As the games begin to imitate life, we are left just outside of them, to witness events, my hope that we might develop further, any empathy for the characters, dashed. I feel like I’m Abi Kirk, standing in a strange old house in The Rocks, staring at Beatie Bow and not sure how to get home but happy to be a part of the family while I’m here.

This theatre is not so experiential. Not as much as we’ve been led to believe anyway, but even so, it makes for great interactive theatre for beginners. As director, Thomas Quirk explains to me after the show, it’s “audience considered theatre”. If you’re an impro pro or accustomed to being the front row volunteer, it’s really just a bit of gentle voyeurism for those who don’t mind getting their feet dirty (don’t worry, you get the chance to cleanse them, as ritualistically as you like, at the conclusion of the performance). And that’s fine. But it’s a shame that so few people will see it and what I’d like to see in a future creative development phase (as I feel sure there must be another due), is the theatre opened up so those who prefer the voyeur role can choose to play it and purchase a ticket to sit and watch the piece, without the confrontation that comes from closer proximity. The Raven, its content and its gothic style are indeed, for a select audience. It’s not a commercial enterprise; it was never going to be and sure, it need never be.

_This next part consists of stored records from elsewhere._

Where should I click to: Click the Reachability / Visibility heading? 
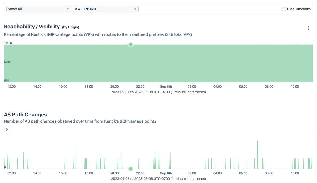pos(32,27)
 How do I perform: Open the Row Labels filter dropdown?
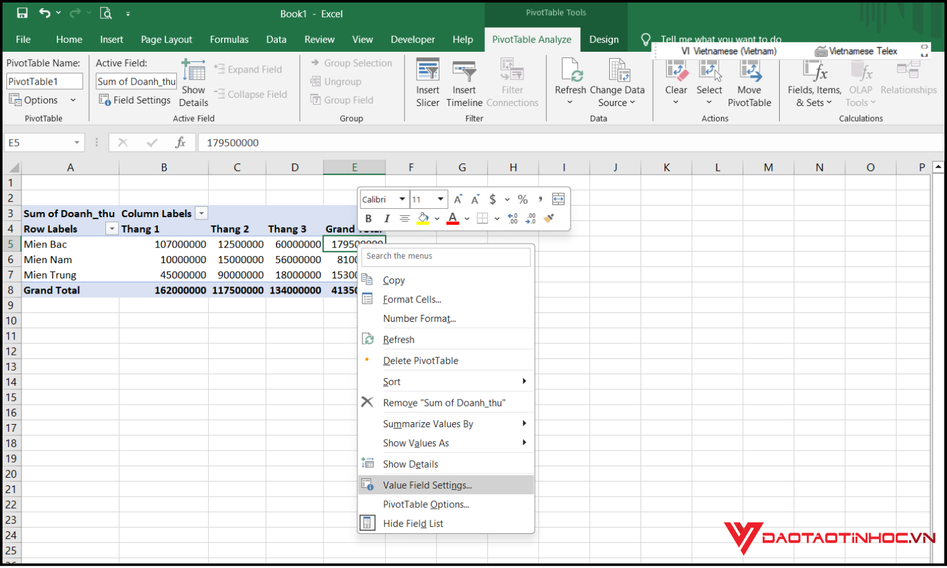pos(111,228)
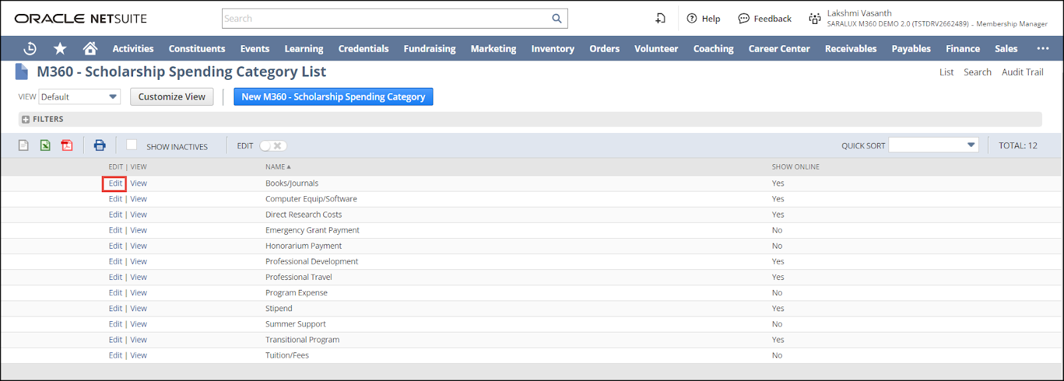Open the Fundraising menu
This screenshot has height=381, width=1064.
click(x=430, y=49)
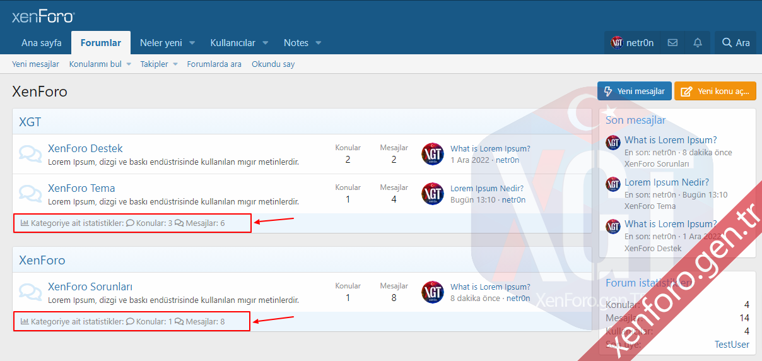Expand the Takipler dropdown arrow

[175, 64]
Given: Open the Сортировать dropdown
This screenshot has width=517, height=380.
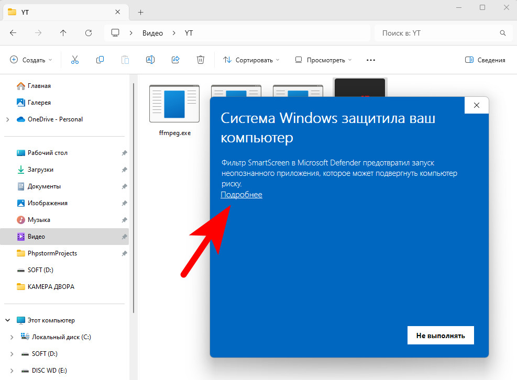Looking at the screenshot, I should point(251,60).
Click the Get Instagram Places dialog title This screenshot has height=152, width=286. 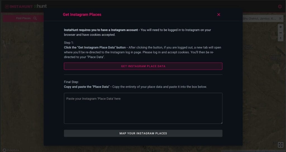[x=82, y=15]
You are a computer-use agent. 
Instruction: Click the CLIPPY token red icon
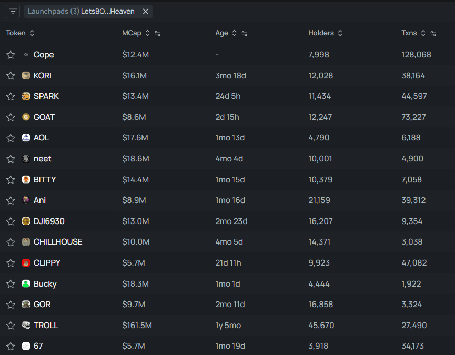coord(26,263)
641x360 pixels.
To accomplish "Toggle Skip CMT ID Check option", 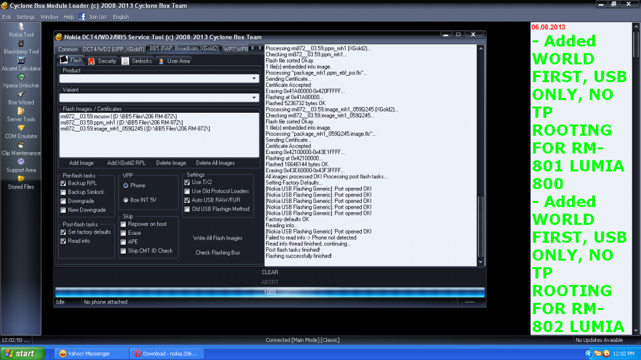I will [124, 251].
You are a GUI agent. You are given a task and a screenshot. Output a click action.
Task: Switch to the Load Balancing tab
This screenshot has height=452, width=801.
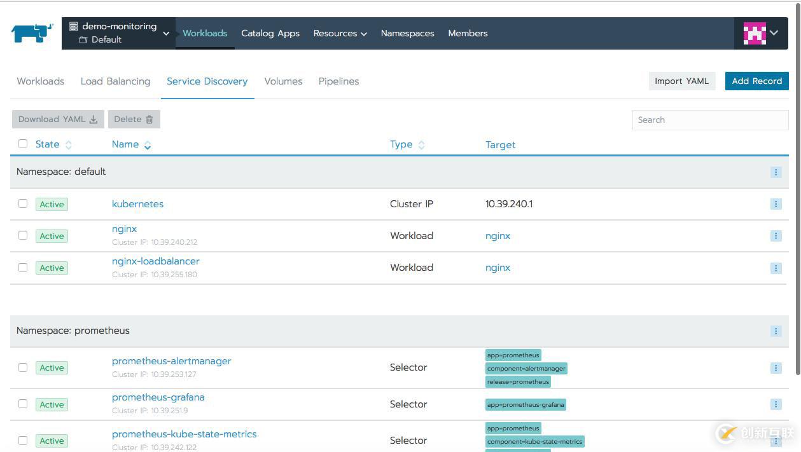(115, 81)
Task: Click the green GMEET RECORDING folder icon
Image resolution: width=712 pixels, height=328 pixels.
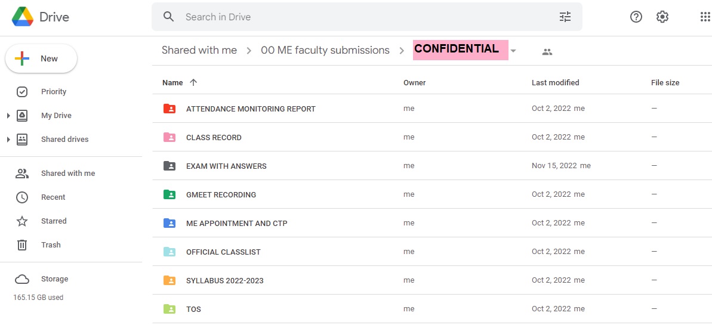Action: click(169, 194)
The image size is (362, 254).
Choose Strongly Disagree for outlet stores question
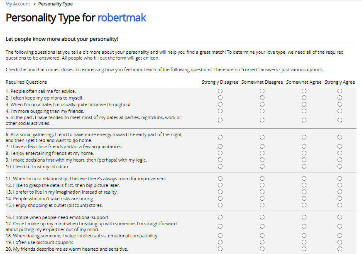coord(220,205)
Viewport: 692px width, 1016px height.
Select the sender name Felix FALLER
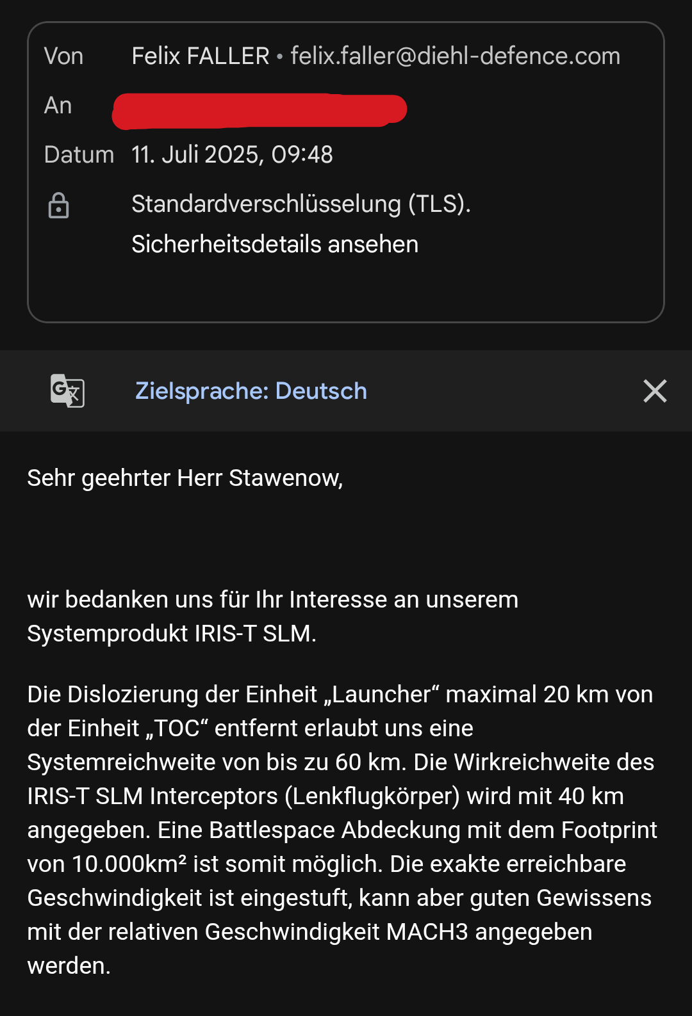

The most important and exciting thing about this show is that it would not have happened if it were not for Metro Arts and their Independents program. This producer and director, supported by Liz Burcham and her team at Metro Arts, are willing, after ten years of the program, to take the “bigger, braver risks”, which have been so much the topic of local conversation lately. In a pretty conservative mainstream landscape, Metro Arts provides the only independent voice who is ceaselessly shouting out loud and, with fire in their bellies and a mischievous gleam in their eyes, standing proudly behind a dedicated policy that supports the ongoing development of bold, brave, interesting and amazing IDEAS.